*To do:*
Reproduce the listing below from its first line through the line that contains "reply-count: 42 is", including both of those lines and keeping each line unchanged.

*Raw data:*
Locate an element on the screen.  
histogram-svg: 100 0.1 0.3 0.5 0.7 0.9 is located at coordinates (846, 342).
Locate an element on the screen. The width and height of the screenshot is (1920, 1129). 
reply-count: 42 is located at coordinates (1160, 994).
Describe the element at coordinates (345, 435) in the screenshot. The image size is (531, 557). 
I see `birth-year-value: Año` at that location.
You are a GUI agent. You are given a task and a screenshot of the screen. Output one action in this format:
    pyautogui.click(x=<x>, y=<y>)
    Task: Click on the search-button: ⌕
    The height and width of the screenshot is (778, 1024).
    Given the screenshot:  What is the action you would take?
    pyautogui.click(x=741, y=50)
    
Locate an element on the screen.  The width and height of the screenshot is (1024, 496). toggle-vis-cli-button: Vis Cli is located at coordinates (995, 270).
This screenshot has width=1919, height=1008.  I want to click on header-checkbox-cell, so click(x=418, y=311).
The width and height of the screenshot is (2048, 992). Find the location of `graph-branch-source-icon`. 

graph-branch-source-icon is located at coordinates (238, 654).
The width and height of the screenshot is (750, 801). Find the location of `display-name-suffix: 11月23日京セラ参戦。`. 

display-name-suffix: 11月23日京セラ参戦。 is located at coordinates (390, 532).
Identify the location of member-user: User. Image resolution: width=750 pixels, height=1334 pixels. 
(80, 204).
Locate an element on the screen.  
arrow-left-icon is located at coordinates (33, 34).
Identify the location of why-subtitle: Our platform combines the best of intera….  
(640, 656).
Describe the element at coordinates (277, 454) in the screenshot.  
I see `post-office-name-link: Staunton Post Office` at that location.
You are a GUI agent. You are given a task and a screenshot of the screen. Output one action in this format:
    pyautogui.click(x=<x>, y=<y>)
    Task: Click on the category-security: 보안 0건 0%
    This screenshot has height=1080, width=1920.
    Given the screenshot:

*Your response:*
Locate an element on the screen.  
histogram-svg: 100 0.1 0.3 0.5 0.7 0.9 is located at coordinates (846, 342).
Locate an element on the screen. The width and height of the screenshot is (1920, 1129). 
reply-count: 42 is located at coordinates (1160, 994).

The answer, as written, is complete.